[TEXT BLOCK]
Major Industry Trends
The shipping industry has basically been at stall speed since the global economic slowdown, apart from a brief but illusory flurry of positive activity in 2010. The outlook for 2014 is at best mixed, and the probability is that overcapacity in the container sector, in particular, will accelerate the trend toward lower rates signaled by Maersk, one of the biggest global shipping lines, in its third-quarter 2013 report.
Shipping relies heavily on global trade flows and growth in emerging markets to generate demand for tankers, bulk ore carriers, and container ships to ply from East to West and back again. As soon as trade slackens or the infrastructure build-out in the developing economies of China and India slows, the shipping industry is in trouble.

[TASK DESCRIPTION] Write a continuation of the passage on shipping industry trends, starting after its final sentence. The lines that come next have no connection to the passage on shipping industry trends.

Entries for locating words and elements:
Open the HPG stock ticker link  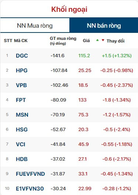pos(22,71)
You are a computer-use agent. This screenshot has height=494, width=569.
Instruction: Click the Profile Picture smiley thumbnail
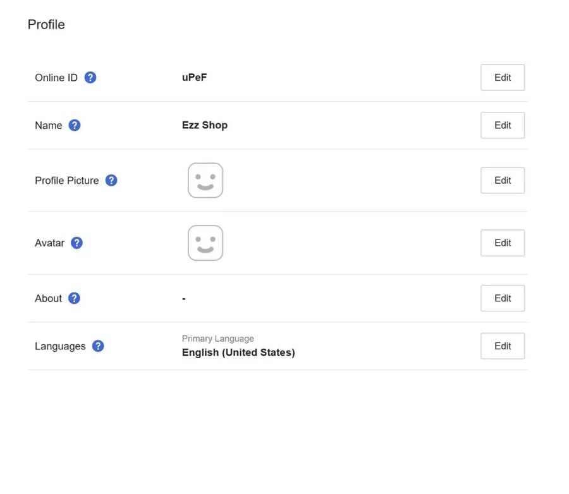tap(205, 180)
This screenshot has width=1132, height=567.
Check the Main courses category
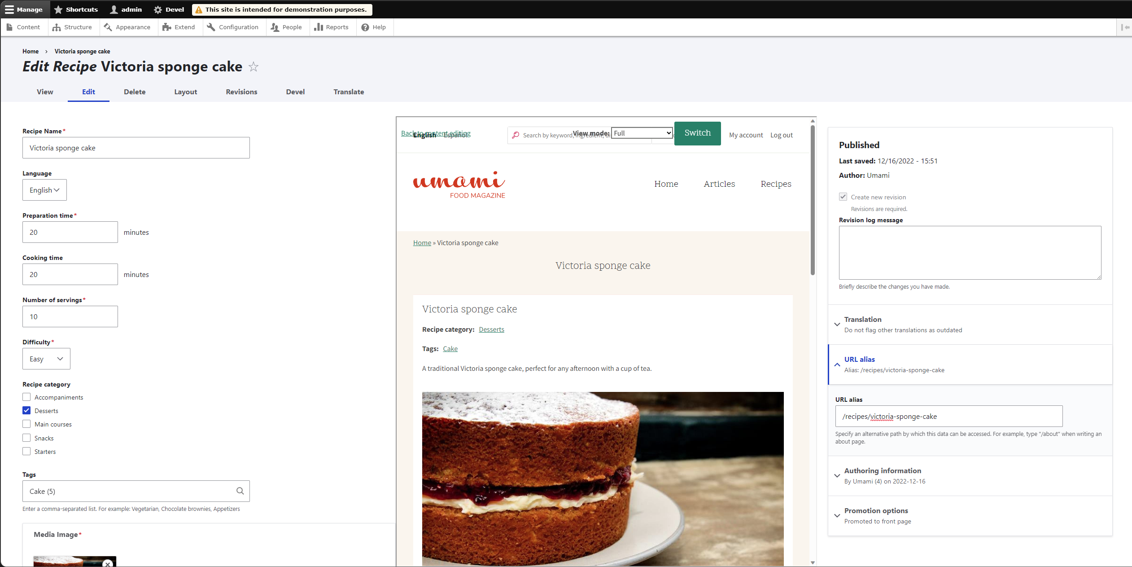[x=26, y=424]
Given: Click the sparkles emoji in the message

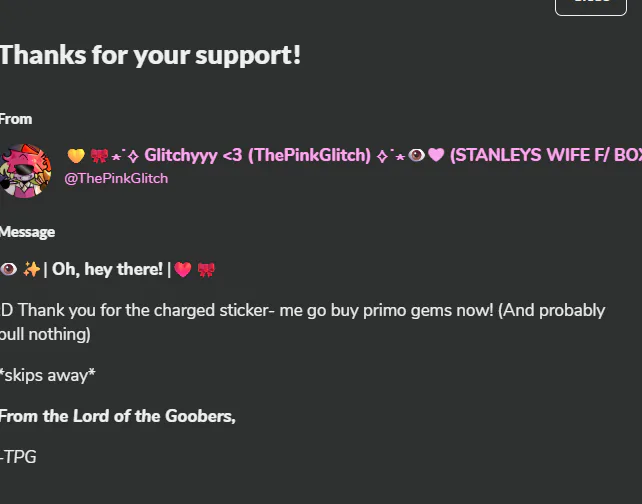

[EXERCISE RESPONSE]
The industry has its own, highly accurate barometer of demand in the shape of the Baltic Dry Index. This is an index of freight shipping maintained by the Baltic Exchange, based in London. It provides a measure of the daily average cost of shipping bulk dry commodities, such as iron ore, coal, and grain. Shipping contracts are struck months in advance of the goods actually being shipped, so the Baltic Dry Index offers a very good window into whether the world’s trade is contracting or expanding. The higher the demand for bulk freight around the world, the higher the index. If the Baltic Dry starts to fall away, that is a sign that trade will contract sharply some months hence.
In April 2010 the Baltic Dry Index had risen by 58.5% over the previous 12 months and there was considerable optimism that the world had moved into a recovery phase, with strong emerging market growth pulling advanced markets out of their slump. However, by mid-2011 almost all that optimism had faded in the face of the European sovereign debt crisis and persistent weakness in the US economy. Inevitably, the shipping industry suffered as a result and its woes continued through 2012, which, by consensus, was a very bad year, and after some initial pick-up in 2013 things are once again looking tough for the sector.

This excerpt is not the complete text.